The video inserted below has been viewed nearly 16 million times on YouTube. It features Jefferson Bethke, a 22-year-old evangelical Christian, reciting his own rap poem that maintains Jesus came to “abolish religion.” Bethke reflects the antipathy toward organized religion that is shared by many (most?) young adults in America – including those raised in Christian homes.
It’s easy to criticize Bethke for this video. He’s an active member of the Mars Hill Church in Seattle, Washington, one of the nation’s premier megachurches. He says he “loves the church,” but hates religion. How is that possible? Once you’ve organized a group of people who share the same basic belief system, you have religion – even if it’s “non-denominational.” It’s also fair to ask, “If Jesus came to abolish religion, why was he an observant Jew?” He attended synagogue services and participated in all the major festivals on the Jewish calendar. In other words, he was religious.
But I don’t want to dismiss Bethke’s provocative verse out of hand. He’s got a point. In fact, if you substitute the word “law” every time he uses the word
Bethke probably doesn’t realize this, but he is actually giving a youthful voice to a theology propounded by neo-orthodox theologians like Karl Barth and G.C. Berkouwer in the early and mid-20th century. They claimed that true Christianity is not religion, but transcends religion. This idea was attractive to me when I was a seminarian, but I finally had to reject it. I could never imagine what religionless Christianity would look like (especially since those who wrote about it were active members of one or another reformed Christian denomination). Without any form of institution or degree of organization, wouldn’t Christianity inevitably devolve into a private spirituality incapable of making an impact on the world? Wouldn’t the effort to avoid being “religious” just produce a different kind of legalism? I became even less impressed with this theology when I noticed how conservative Christians at that time (and some still today) used it to claim that Roman Catholics and most Protestants were not truly Christian because they were practicing “man-made” religion that was unable to bring salvation.
Those neo-orthodox theologians, it seems to me, made the same mistake as their spiritual descendants like Jeff Bethke. They misunderstood Paul’s rejection of law-based religion to be a rejection of religion altogether, as though all religion, by definition, is based on law instead of faith. In 1 Corinthians, Paul spends four chapters addressing order in worship. Given his very specific instructions on what is and isn’t appropriate when followers of Christ gather together, it is difficult to maintain that he opposed all religion.

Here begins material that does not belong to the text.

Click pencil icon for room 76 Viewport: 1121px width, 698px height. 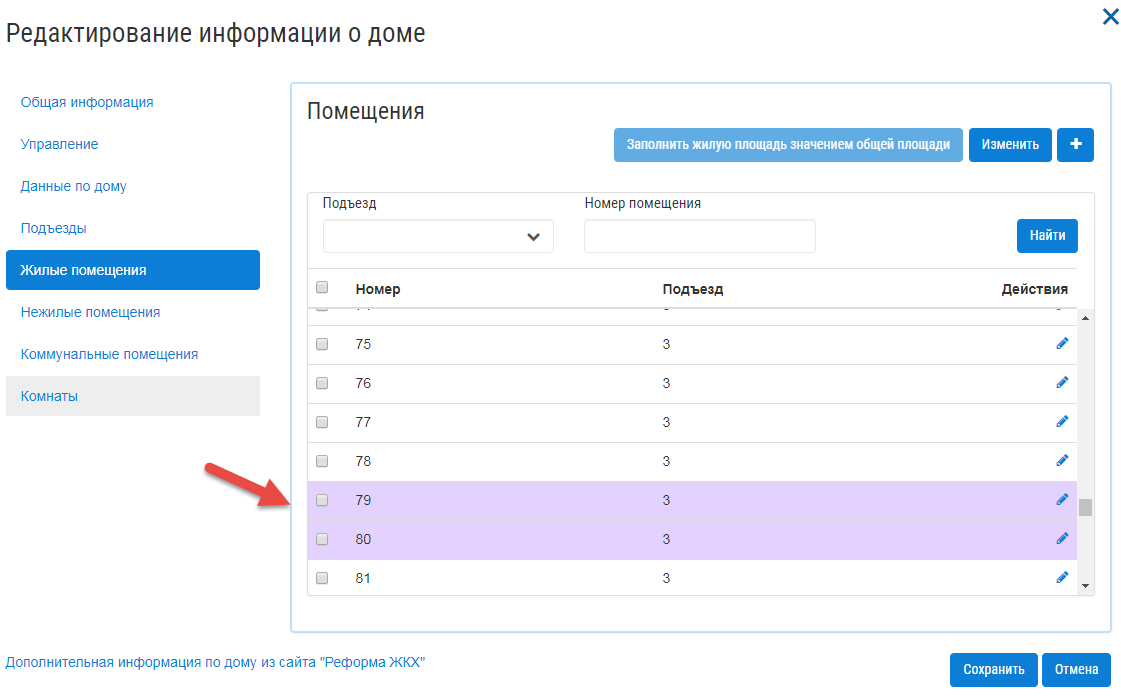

So I can’t go as far as Bethke. There is nothing wrong with religion per se. Jesus practiced religion, and his earliest followers, even before the whole New Testament was written, had already organized themselves into communities led by bishops, elders, and deacons. Customs for baptism, communion, and the basic elements of worship had already been established by the early second century, as is evidenced by The Didache, a manual on early Christian practice that dates to about A.D. 110.
But I do affirm the central point that Bethke’s video makes. Religion often gets in the way of spirituality instead of nurturing it. Christianity often does more to obscure Christ than reveal him, especially when it becomes an excuse to judge those who do not conform to a strict interpretation of what is “orthodox” or “acceptable.”
Communities that worship and serve in the name of Christ cannot help but be organized institutions. Without the institution, there would be no collective memory. We would not have a Bible or any traditions. The ministry of Christ would have fizzled out within a generation of the resurrection had there been no effort to organize the movement and provide the structure that would allow it to be handed down from one generation to the next. On the other hand, the institution is always in tension with the inspiration of the risen Christ. If we are truly following Christ, we will be alert to the ways organized religion can divert us from the teachings of the Savior. As those gathered in Christ’s name, we need to be careful that our religious practices and our communities bear witness to the living Christ and are not merely perpetuating themselves.
This is the meaning of “sacrament.” (Baptism and communion are sacraments, but in a broader sense, we are a sacramental community.) Sacrament always points beyond itself. Our ceremonies and rituals lose all meaning if they are repeated only out of obligation or habit. Their whole purpose is to nurture an awareness of Christ in our midst. In the same way, the Bible points beyond itself and must not be allowed to become an object of worship. Like John the Baptist, we as members of Christ’s church are also called to point beyond ourselves to Christ. “Sacramental” religion, rightly practiced, is all about maintaining visible, tangible ways to experience the invisible but powerful reality of God’s grace.
So I don’t hate religion. Nor do I believe I have to reject it in order to love Jesus. Yes, religion can become so protective of itself that it loses its vision and turns God’s grace into law. But that doesn’t have to happen. I embrace religion as a means of practicing Christ-centered community and sharing Christ-centered worship. I love Jesus with my religion – not in spite of it.